* _Records for locating displayed items_
◇ ◇ ◇ ◇
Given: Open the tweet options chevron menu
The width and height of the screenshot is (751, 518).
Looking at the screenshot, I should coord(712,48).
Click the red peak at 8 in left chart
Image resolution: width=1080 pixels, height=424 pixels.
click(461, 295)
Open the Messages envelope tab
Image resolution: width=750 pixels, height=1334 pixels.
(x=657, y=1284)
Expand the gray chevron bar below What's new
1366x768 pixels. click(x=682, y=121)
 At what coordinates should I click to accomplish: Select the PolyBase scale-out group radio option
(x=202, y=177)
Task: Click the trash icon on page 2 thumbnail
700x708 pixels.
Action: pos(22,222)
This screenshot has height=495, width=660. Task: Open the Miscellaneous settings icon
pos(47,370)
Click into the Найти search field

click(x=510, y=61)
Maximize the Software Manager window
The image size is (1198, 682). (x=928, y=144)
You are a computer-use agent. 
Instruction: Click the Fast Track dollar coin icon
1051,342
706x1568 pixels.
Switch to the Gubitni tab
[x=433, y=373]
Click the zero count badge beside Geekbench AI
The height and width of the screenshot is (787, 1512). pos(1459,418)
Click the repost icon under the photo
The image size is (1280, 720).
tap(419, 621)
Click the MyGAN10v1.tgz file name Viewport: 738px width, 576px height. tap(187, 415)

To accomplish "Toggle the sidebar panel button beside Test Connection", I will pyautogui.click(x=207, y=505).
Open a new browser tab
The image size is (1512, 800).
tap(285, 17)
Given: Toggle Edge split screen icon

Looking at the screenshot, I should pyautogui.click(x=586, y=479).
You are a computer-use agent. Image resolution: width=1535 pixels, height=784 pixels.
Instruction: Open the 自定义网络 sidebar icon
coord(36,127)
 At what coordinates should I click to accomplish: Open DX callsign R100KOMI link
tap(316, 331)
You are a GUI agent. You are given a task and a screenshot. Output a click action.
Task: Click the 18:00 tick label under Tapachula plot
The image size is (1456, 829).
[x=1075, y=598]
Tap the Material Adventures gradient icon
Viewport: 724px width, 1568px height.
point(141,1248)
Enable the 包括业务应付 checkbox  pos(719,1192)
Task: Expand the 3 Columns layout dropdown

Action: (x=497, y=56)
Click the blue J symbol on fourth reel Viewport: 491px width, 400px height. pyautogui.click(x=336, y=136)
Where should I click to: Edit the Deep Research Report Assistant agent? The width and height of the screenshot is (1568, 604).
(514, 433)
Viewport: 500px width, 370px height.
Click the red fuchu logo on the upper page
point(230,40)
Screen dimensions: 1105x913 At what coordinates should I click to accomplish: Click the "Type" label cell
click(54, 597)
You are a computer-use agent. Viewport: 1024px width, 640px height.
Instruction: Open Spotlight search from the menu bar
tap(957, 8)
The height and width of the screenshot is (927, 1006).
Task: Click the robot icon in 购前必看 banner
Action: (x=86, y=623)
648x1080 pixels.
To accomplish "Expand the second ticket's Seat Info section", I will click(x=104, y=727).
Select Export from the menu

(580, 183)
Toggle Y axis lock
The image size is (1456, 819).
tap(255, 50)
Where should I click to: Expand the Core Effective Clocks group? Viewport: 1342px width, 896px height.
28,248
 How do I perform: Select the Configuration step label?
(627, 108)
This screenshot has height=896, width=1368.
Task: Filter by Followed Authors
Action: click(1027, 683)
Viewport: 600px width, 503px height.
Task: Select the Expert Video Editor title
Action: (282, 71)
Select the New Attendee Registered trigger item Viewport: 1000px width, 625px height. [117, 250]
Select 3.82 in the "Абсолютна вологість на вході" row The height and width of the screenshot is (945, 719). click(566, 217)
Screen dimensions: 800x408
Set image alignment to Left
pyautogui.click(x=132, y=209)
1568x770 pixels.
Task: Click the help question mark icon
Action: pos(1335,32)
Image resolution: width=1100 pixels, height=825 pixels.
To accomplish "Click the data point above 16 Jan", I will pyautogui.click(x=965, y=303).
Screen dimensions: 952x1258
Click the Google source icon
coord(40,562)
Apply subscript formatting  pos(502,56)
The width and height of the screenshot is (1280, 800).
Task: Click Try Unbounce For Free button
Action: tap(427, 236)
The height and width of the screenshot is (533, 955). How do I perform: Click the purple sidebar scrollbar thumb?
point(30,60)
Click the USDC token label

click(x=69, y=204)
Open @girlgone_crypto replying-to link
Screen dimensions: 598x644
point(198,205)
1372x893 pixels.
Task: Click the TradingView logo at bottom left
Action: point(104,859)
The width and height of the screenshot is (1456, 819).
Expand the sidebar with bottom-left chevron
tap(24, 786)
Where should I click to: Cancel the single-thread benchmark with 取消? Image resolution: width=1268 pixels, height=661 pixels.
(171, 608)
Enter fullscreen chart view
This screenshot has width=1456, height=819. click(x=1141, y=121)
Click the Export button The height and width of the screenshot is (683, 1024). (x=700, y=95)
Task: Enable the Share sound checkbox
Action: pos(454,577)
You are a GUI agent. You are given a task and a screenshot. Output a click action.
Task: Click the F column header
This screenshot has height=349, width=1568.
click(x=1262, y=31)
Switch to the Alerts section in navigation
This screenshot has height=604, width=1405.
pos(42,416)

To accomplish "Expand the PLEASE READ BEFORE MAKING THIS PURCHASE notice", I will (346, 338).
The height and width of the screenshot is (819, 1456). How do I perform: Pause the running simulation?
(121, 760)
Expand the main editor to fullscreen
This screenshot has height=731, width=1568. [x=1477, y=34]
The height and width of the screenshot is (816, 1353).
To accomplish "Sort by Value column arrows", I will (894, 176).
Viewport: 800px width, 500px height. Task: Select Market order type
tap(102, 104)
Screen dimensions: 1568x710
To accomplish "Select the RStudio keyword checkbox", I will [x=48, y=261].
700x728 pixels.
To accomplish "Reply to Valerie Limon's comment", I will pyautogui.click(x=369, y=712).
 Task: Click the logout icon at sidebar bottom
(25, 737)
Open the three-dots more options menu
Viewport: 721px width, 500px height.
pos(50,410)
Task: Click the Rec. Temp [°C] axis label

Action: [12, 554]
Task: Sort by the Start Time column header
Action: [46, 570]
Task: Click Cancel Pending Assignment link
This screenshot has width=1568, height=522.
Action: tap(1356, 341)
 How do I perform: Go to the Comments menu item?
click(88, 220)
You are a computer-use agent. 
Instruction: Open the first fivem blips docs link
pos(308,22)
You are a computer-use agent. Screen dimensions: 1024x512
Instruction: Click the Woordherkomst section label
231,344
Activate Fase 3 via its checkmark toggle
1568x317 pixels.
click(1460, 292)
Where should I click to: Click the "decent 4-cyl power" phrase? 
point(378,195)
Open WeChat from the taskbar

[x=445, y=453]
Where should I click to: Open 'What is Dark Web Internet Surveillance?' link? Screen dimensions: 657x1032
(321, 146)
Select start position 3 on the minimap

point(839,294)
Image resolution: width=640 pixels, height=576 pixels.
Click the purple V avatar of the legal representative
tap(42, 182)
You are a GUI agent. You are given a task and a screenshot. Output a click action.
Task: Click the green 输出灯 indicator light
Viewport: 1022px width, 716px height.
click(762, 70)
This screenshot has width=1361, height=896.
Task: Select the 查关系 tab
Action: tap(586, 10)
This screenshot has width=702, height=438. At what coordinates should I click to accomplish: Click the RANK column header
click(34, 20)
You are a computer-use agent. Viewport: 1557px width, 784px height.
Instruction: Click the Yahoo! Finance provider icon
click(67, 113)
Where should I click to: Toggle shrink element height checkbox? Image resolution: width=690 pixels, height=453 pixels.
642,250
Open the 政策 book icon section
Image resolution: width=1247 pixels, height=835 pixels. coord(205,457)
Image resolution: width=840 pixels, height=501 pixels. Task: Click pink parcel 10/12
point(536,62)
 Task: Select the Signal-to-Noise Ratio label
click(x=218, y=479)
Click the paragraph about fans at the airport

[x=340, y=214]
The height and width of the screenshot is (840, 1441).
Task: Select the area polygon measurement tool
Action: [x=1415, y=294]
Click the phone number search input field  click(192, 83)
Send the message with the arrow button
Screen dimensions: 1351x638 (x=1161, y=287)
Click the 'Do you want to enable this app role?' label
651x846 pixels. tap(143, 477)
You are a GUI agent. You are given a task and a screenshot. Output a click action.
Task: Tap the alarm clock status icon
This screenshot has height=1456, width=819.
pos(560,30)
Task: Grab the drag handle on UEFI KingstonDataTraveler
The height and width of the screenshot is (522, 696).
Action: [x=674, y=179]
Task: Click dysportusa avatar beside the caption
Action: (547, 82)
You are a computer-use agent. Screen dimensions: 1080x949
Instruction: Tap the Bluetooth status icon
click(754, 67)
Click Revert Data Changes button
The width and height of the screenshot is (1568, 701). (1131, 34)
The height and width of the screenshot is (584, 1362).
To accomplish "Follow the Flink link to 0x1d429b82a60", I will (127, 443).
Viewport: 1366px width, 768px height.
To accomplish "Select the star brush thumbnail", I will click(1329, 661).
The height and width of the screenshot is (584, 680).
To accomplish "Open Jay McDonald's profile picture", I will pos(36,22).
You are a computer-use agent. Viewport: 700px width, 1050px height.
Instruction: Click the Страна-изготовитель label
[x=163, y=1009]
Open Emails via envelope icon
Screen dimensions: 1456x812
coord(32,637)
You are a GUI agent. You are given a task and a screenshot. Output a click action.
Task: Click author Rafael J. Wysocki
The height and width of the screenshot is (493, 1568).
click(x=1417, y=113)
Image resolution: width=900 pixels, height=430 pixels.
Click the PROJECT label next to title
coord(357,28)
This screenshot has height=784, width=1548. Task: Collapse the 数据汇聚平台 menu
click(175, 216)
◇ ◇ ◇ ◇
Transcribe the lines of the material from the one containing "Click Revert Data Changes button" through the end of the material, inclusive, reproducing each line precisely.

* _ANSWER TO THE TASK_
Click Revert Data Changes button
The width and height of the screenshot is (1568, 701). (1131, 34)
The height and width of the screenshot is (584, 1362).
To accomplish "Follow the Flink link to 0x1d429b82a60", I will (127, 443).
Viewport: 1366px width, 768px height.
To accomplish "Select the star brush thumbnail", I will click(1329, 661).
The height and width of the screenshot is (584, 680).
To accomplish "Open Jay McDonald's profile picture", I will pos(36,22).
You are a computer-use agent. Viewport: 700px width, 1050px height.
Instruction: Click the Страна-изготовитель label
[x=163, y=1009]
Open Emails via envelope icon
Screen dimensions: 1456x812
coord(32,637)
You are a GUI agent. You are given a task and a screenshot. Output a click action.
Task: Click author Rafael J. Wysocki
The height and width of the screenshot is (493, 1568).
click(x=1417, y=113)
Image resolution: width=900 pixels, height=430 pixels.
Click the PROJECT label next to title
coord(357,28)
This screenshot has height=784, width=1548. Task: Collapse the 数据汇聚平台 menu
click(175, 216)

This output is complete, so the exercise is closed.